One solution to this problem is to statically allocate a specific amount of memory to each part of the system. Each application can be guaranteed the minimum amount of memory it needs to function properly—any additional memory allocation can come from this central store of memory. This way, if application B uses all of its memory, its additional memory allocations will fail, but other parts of the system (application A and the kernel) will be unaffected.

True partitioning of a system should include not only protecting the kernel and application code, but the communication stack and associated device-driver code. Communication protocols are complex pieces of code rarely written by end users. As this software increasingly becomes commoditized, application developers are choosing to license rather than write their communications protocols. Unfortunately this means the internals of the stack are often poorly understood, and its reliability and behavior under all conditions cannot be guaranteed.

Time-to-market pressures are also forcing developers to use standardized controllers (Ethernet, serial, etc.) and the device drivers provided by the manufacturer. Unfortunately, this again means using somebody else’s code without being able to verify the correctness of it.

Typically the stack and the device drivers are linked with the kernel. Unfortunately, this means that a bug in somebody else’s code can completely crash the entire system. If the TCP/IP stack or device driver is in its own address space (instead of being statically linked with the kernel), it cannot affect other applications. Additionally, it can be restarted and upgraded on the fly, without requiring an application reload.

Protecting communications

So far we’ve discussed how to secure the actual application from bugs and malicious code. We’ve concluded that a combination of memory protection, CPU time guarantees and guaranteed memory allocation will allow us to guarantee that an application will not only be safe from other applications running on the same system, but also have the system resources necessary to run properly. Unfortunately, the work to create a reliable networked device does not stop there.

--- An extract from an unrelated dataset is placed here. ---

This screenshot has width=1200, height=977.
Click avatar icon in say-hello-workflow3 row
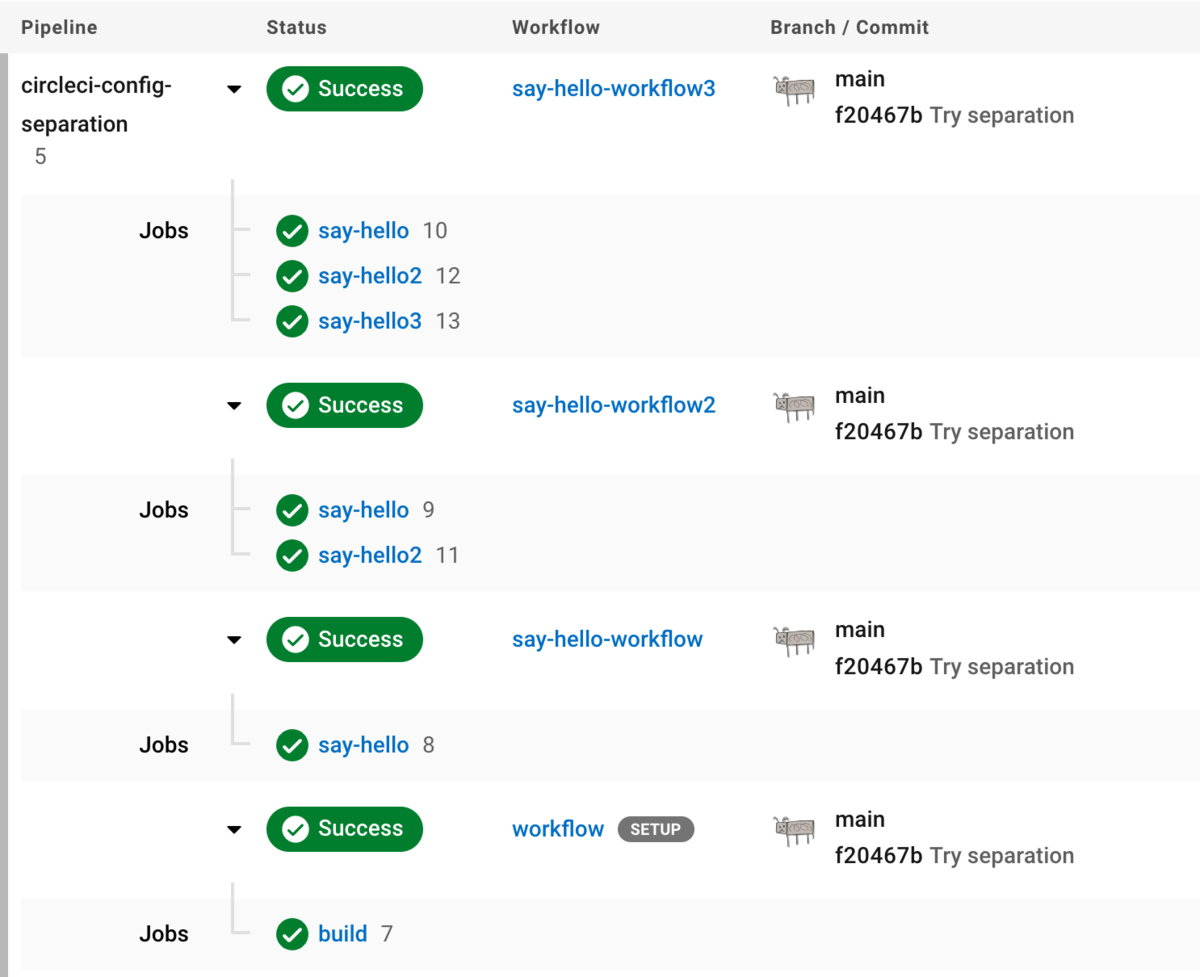click(x=795, y=90)
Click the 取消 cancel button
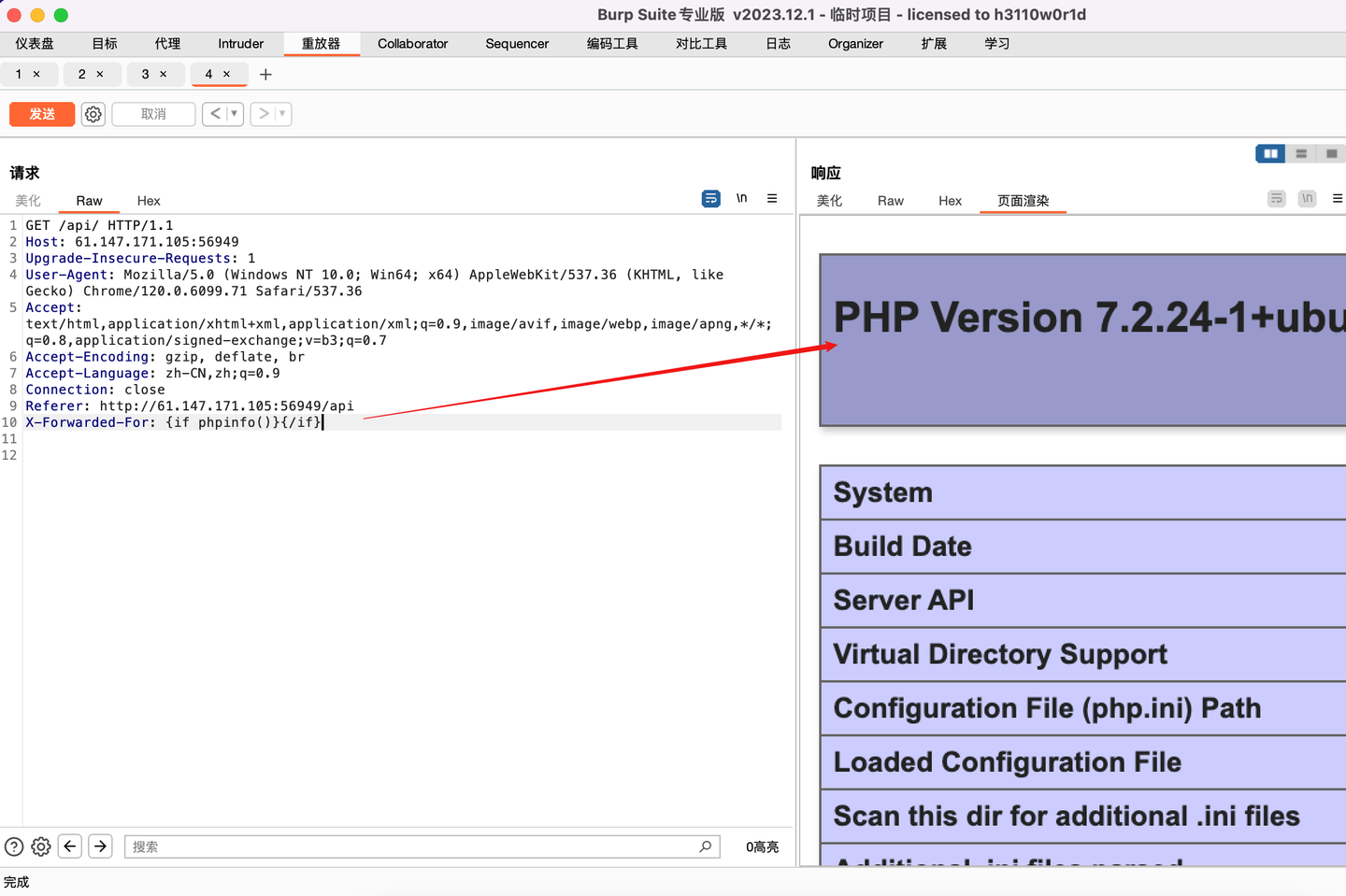This screenshot has height=896, width=1346. point(153,114)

We must protect against three main dangers when considering secure and reliable communications. First, our data packets could be modified in transit. Second, the remote side’s real identity is unknown. Finally, transactions can be snooped and replayed. Any of these can compromise security and reliability, possibly allowing an attacker to insert malicious code into your application, take control of the device, or both.

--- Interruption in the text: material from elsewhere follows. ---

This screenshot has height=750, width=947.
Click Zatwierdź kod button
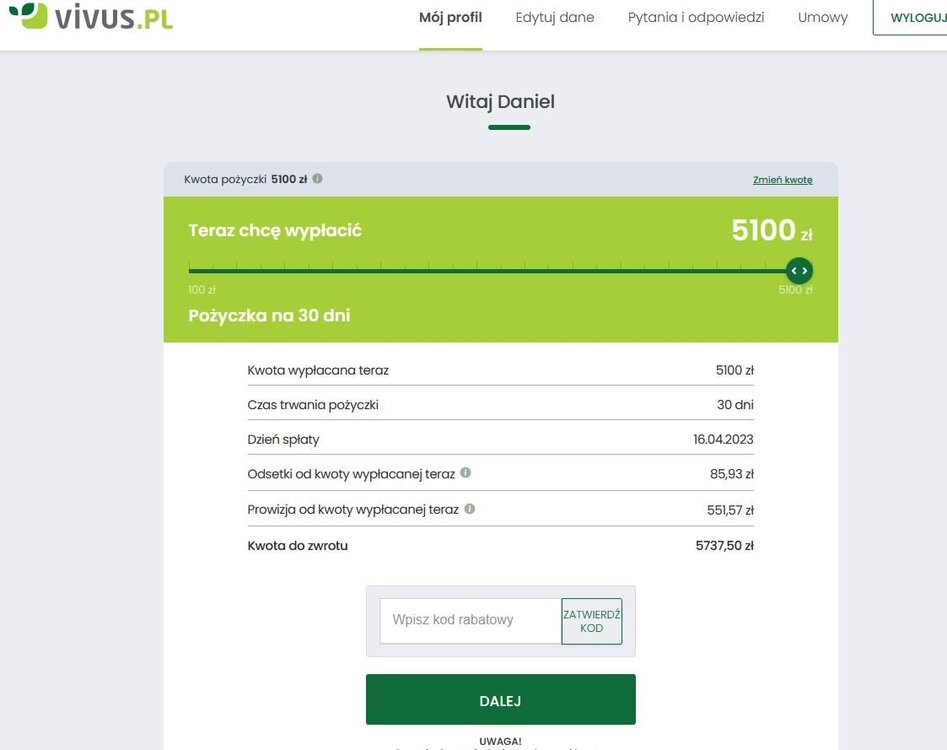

The easiest solution is to add Internet Protocol Secure (IPsec). It offers strong encryption of transferred data, guaranteeing that nobody can read transmitted information. It provides integrity and authentication, discarding modified packets and certifying a peer’s identity. Finally, IPsec provides replay protection by ignoring duplicate transmissions.

IPsec allows this protection to be specified per packet, per socket, and per source and/or destination host. Its use is transparent to applications—they don’t need to be modified to take advantage of the security IPsec provides. Old and new TCP/IP applications are automatically protected with no modification.

Although IPsec is available in IP version 4 (IPv4), its use is required in IPv6. IPv6 also provides automatic configuration (essential for embedded systems), and a huge increase in the number of IP addresses (from 232 to 2128). This will become more essential as the number of networked devices grows; houses will have multiple networked devices (computers, gaming systems, etc.), and the average person will carry multiple networked devices (PDA, cell phone, etc.).

The combination of IPsec and IPv6 provides networked devices with security, compatibility with future networking systems and easier configuration.